Commercial insurance is sometimes fraught with tension arising from the competing interests of corporate policyholders and insurance companies. In part two of this two-part essay, Jim Leonard, our guest columnist and former insurance company executive, further describes the dynamics of the insurance business from his inside-out perspective.
As noted in Part I of this article, insurance companies want to avoid close regulatory scrutiny. Of course, every insurance company is regulated by the insurance department of the state where the insurance company is domiciled. Typically, insurers undergo a triennial examination by the domiciliary insurance commissioner’s office. Auditors are sent to the claims office to examine individual claim files and inspect the insurance company’s books, and regulators often interview senior management. State insurance departments want to know who is in charge of their regulated insurers and thus require sworn questionnaires be filled out by all of the insurance company officers and directors, which is also the case when insurance companies seek to become admitted carriers in other states in addition to where they are domiciled.

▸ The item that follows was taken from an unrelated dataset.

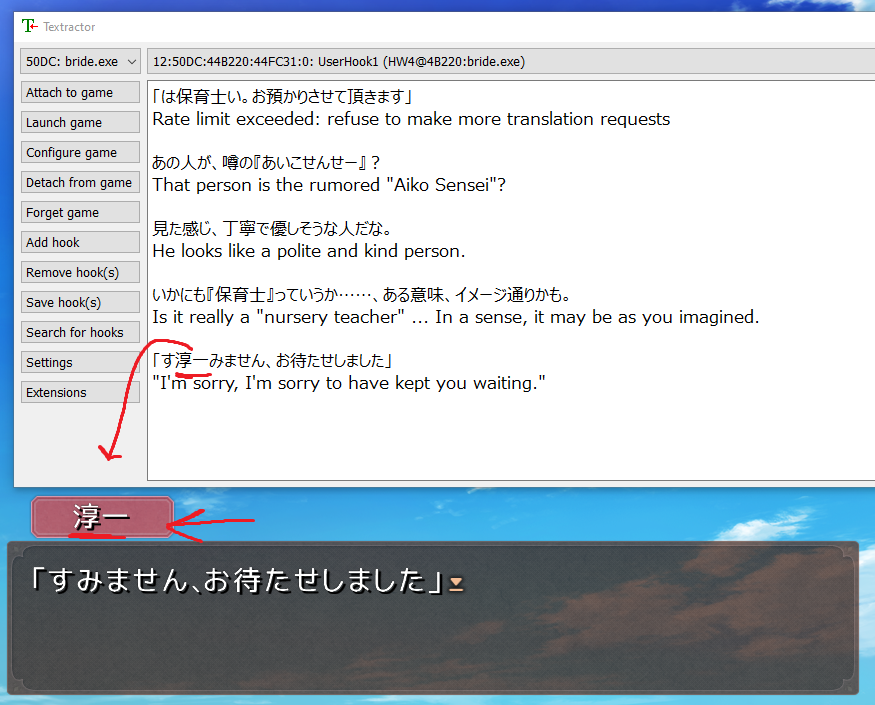Click the Textractor logo icon
Image resolution: width=875 pixels, height=705 pixels.
click(x=29, y=26)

For very large commercial insurers doing business in multiple states, the underwriting department (which is typically responsible for regulatory compliance along with the finance department) tries to maintain excellent relationships with the insurance regulators who are responsible for its well-being. In fact, the primary job of insurance regulators is to review and confirm that insurance companies are solvent. This is the overarching goal of insurance commissioners around the country, and many of the NAIC rules and model regulations revolve around financial solvency.
The reality is that most insurance commissioners care less about how an insurance company is treating its insureds than about how solvent the insurance company is. In rare instances, the claims handling is so bad and the number of state insurance department complaints so high that the regulators will become involved. Typically, though, the state insurance departments will take a light hand when it comes to second-guessing insurance company claims decisions. This often leaves the policyholder to fend for itself when a claim is wrongfully denied by an insurance company since the regulators are essentially rooting for insurance companies to succeed financially. This delicate balance between financial oversight and claims management can put the state insurance commissioners in a difficult position because they are usually elected officials who must answer to their policyholder constituents as well as their regulated insurance companies.
One aspect of claims handling is carefully reviewed by insurance regulators: claims reserving. Insurance companies are required to post a financial reserve for every open claim within six months of the date of report (this can vary somewhat but is fairly standard within the industry). The insurer is required to evaluate its exposure on any given claim and set aside a financial reserve to cover the amount it believes represents its likely exposure on the claim. Because some claims are not developed at all within six months, this can become a guessing game based on the experience level of the individual claims representative handling the matter.
However, claims department management (typically a claims director or claims vice president) will review all recommended reserves and finalize or accept those reserve recommendations in the claims system. If a claims representative’s reserves are consistently inadequate (or excessive), that claims representative will be counseled and often terminated if not following the claims department procedures for setting reserves. Because this is one of the most important functions that the claims department carries out for the organization – and relates directly to financial solvency – insurance regulators will carefully review claims department reserving methodologies, history and sufficiency when reviewing the insurance company’s performance at the triennial examination.
How is the Claims Department Organized?
While there is no single answer to this question, most claims departments are organized as follows: claims vice president, claims director, claims manager(s) and claims representatives. There are also claims technicians who are the individuals receiving initial notices of claims and who manually set up a claim file in hard copy form (if still utilized by an insurance company) and in their computer systems. Most insurance companies have a dedicated claims system that is used for recording claims activity, as well as for documenting decisions about coverage and defense, reserve information and background information on the claim. This is the system that insurance regulators typically review to obtain the necessary information for their purposes. However, claims departments also use email to convey information and may have a third system called claim notes on a different server that captures routine claims activity as well.
Thus, when litigating against an insurance company, it is vital to recognize all of the different systems that might be in place at any given insurance company and demand production of all such information (which some carriers can sometimes “forget” to produce). The insurer may omit the internal claim file notes required by regulators from its production of claim documents. Pressing for these notes can help demonstrate contradictions between the claims representative’s candid views of the claim entered in the system and the insurer’s formal coverage position addressed to the insured and to the court. In order to discover the information found under the claims department rocks, one must first know what the rocks look like.
Knowing and understanding the minds of the claims department employees (from junior claims representative to senior vice president) and recognizing how those personalities can clash with the underwriting and marketing departments provides an avenue for the policyholder to exploit the weaknesses in the organization. Claims department senior managers have multiple forces pulling at them at all times – from regulatory to senior management of the company demanding lower claims expense and loss payments, to marketing management demanding payment of claims for good insureds, to the internal dynamics of a large claims department and the personality clashes that can ensue. Scrutiny of financial, underwriting, marketing and claims files can yield useful information in coverage litigation under a trained eye.